FAFSA a Vital Resource for Students’ Financial Aid

a graduation cap on a stack of 100 dollar bills

Applying for college consists of many time-consuming tasks, perhaps none so tedious as filling out the seemingly endless stream of forms.

It would be tempting, then, to ignore any forms that aren’t absolute requirements. However, doing that cost almost a quarter of a million U.S. college students an average of $3,600 each, according to estimates from the financial website Nerdwallet.com.

One neglected form was the Free Application for Federal Student Aid (FAFSA). Nerdwallet estimated that students missed out on $7.5 million in Pell Grants, money that Federal Student Aid, an office of the U.S. Department of Education, provides to eligible students. Grants are the most coveted form of student aid, since they don’t have to be paid back.

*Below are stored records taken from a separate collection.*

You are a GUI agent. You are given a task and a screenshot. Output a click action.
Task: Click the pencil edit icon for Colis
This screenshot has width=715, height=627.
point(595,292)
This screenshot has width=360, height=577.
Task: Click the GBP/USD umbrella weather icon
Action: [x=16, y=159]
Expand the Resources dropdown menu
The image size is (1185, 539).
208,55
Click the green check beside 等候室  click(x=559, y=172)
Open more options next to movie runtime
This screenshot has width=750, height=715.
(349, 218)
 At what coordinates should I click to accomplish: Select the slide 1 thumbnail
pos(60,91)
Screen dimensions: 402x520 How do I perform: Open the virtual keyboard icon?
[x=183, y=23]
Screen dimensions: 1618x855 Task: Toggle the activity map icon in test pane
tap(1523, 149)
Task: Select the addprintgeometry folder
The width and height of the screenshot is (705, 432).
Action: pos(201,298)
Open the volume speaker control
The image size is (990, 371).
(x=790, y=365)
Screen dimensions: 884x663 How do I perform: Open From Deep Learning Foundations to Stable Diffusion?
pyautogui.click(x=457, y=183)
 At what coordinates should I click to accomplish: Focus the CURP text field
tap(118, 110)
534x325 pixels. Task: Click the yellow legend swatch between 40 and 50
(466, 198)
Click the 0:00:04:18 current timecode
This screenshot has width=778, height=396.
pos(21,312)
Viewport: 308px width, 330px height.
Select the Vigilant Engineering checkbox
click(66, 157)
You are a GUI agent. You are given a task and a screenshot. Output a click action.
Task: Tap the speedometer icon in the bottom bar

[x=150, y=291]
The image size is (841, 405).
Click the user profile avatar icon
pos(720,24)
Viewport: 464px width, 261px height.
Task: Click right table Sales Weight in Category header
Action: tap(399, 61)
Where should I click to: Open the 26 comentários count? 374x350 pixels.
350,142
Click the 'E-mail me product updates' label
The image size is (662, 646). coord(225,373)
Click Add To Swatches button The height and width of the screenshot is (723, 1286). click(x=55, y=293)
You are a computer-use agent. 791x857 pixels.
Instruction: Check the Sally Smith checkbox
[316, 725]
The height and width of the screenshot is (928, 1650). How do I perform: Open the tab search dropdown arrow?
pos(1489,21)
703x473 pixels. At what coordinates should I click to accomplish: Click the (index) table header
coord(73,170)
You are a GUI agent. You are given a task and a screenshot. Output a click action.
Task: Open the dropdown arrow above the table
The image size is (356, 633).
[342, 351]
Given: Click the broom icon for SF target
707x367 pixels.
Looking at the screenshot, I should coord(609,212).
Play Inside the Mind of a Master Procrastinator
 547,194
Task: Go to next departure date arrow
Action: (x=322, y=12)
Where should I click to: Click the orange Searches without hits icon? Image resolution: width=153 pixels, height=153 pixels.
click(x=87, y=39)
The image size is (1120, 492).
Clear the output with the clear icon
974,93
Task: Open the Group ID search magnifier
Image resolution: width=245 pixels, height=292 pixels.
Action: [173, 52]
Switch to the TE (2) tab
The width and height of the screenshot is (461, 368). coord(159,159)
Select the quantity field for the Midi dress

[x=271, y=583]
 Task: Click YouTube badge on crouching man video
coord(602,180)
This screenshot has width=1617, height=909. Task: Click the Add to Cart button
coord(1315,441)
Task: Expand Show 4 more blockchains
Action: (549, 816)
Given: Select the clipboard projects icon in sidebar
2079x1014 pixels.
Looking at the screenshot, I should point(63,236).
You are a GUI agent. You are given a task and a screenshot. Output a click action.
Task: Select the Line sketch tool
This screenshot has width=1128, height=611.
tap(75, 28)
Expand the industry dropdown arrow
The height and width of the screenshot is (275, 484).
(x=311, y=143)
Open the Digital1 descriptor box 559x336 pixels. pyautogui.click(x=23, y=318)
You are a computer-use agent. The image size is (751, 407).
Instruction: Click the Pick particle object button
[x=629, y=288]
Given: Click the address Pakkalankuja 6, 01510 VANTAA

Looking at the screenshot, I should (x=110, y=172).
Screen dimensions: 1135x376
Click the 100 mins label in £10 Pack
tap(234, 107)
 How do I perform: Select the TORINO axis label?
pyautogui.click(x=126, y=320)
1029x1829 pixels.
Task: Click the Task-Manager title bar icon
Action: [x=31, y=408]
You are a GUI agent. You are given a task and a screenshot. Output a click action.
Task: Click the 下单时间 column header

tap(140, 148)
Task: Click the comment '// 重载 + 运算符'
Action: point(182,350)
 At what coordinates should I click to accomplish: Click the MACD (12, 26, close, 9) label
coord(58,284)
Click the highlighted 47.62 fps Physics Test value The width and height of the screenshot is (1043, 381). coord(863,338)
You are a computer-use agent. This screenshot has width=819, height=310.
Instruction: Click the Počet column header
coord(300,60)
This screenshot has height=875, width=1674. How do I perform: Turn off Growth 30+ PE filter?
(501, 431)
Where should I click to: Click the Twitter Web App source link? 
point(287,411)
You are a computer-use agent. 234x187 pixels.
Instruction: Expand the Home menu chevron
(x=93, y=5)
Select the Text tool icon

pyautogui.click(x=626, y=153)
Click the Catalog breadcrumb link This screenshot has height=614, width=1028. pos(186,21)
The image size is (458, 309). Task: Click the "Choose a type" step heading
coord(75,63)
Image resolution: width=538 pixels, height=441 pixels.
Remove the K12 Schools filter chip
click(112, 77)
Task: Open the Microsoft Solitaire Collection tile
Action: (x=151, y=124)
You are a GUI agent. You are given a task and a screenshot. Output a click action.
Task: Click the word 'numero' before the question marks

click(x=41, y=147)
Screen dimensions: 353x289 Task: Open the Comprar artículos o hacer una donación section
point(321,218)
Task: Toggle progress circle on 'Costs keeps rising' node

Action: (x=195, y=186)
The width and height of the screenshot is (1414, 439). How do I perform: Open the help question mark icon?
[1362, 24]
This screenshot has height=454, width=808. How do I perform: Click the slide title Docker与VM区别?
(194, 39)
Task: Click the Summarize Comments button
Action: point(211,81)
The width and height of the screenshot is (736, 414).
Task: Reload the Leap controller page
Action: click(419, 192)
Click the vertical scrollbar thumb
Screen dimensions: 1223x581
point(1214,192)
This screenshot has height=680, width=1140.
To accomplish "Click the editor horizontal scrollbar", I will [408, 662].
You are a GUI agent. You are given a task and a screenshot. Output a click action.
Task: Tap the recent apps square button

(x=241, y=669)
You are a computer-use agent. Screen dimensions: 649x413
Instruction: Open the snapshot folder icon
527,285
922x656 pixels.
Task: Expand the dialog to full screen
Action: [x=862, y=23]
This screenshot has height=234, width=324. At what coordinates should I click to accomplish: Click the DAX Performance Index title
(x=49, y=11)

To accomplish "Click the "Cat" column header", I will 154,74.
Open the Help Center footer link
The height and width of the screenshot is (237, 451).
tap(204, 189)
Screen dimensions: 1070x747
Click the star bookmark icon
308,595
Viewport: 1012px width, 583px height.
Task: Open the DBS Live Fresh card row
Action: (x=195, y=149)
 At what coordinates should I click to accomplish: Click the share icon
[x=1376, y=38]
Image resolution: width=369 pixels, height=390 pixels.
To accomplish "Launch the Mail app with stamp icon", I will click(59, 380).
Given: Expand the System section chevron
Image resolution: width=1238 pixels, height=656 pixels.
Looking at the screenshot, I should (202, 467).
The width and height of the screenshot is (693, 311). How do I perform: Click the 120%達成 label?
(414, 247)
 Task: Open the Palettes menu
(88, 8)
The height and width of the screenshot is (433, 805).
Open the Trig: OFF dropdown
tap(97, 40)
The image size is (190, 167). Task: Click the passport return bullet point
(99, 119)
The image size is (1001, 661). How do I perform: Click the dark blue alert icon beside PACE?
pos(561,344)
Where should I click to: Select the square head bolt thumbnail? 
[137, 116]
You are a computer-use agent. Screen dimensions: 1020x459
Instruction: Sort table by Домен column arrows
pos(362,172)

FAFSA connects students not only to grants but to student loans and work-study funds, in which students are paid for on-campus jobs.

It’s one form that potentially offers tangible results. Students skip the FAFSA at their own financial risk.

Here are the steps to take to ensure you get any federal student aid for which you might be eligible.

  1. Create a FAFSA account at https://fsaid.ed.gov/npas/index.htm.
  2. Know the deadlines: Students can apply between Oct. 1, 2016, and June 30, 2018 for the 2017-2018 school year.
  3. Gather your documents: bank statements, records of investments, W-2 forms, your most recent federal income tax returns (if you’re a dependent, you’ll need your parents’ or legal guardian’s returns) and Social Security number.
  4. List the schools to which you’ll be applying. Use FAFSA’s Federal School Code Search at https://fafsa.ed.gov/FAFSA/app/schoolSearch?locale=en_EN.
  5. Complete the form. The easiest and quickest way is online but if that’s not an option you can print out PDFs of the application or request them from one of the schools to which you are applying. Visit https://fafsa.ed.gov/options.htm.
  6. Review your financial award package. You should receive it shortly after you start receiving acceptance letters from schools to which you’ve applied. If your financial situation has changed — if, for example, your family’s breadwinner becomes unemployed — you can appeal your award with your school’s financial aid office.
  7. Don’t forget to renew – students must submit a FAFSA application for every year they are in school.